Last October, I attended a 5-day meditation retreat at the Bhavana Society in West Virginia. Bhavana is a small Theravada Buddhist Monastery and retreat center, lead by Bhante Gunaratana, a 91-year-old monk from Sri Lanka. Meditators from all around the country travel there to experience the peace and quiet of a silent, structured meditation retreat. I found it to be quite interesting to experience such profound quiet and peace that a simple meal or a walk in the garden becomes an intense, transformative experience.

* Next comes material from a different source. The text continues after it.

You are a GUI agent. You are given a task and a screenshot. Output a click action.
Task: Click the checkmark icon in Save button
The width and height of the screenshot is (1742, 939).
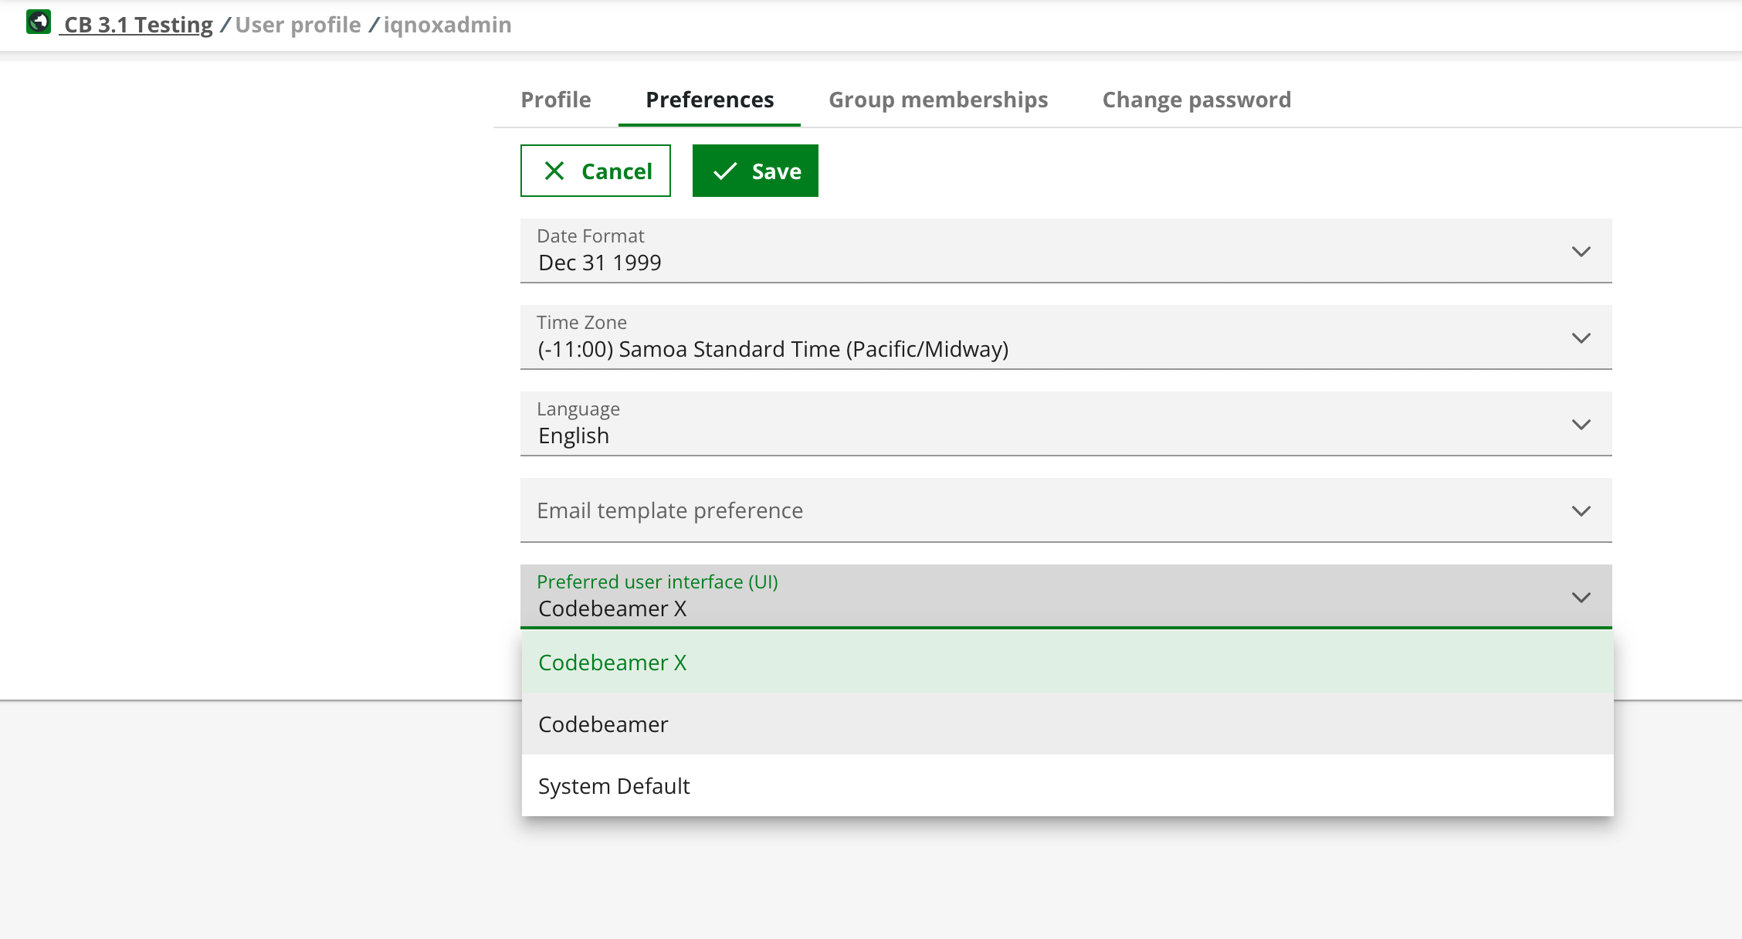[724, 171]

After returning home from the retreat, I realized that I was no longer interested in eating meat at all. The idea of ingesting the flesh of another creature had become quite unappealing, and that was a surprising discovery for me. I had been happily munching on hamburgers and shrimp and chicken the week before, and I still do like the smell (and presumably the taste) of meat. But I discovered a deep mental aversion to the idea, and I feel like I want to respect that. There are really no good reasons for eating meat, except that it’s pleasurable and convenient. Being mindful of our habits and the underlying conditioning of our actions is an important Buddhist teaching, and I am doing my best to act skillfully. That means I observe my actions and their consequences very carefully and try my best to act in ways that increase mine and other’s well being.

So that’s 2018 in a nutshell. Best wishes for 2019. May you be well, happy and peaceful.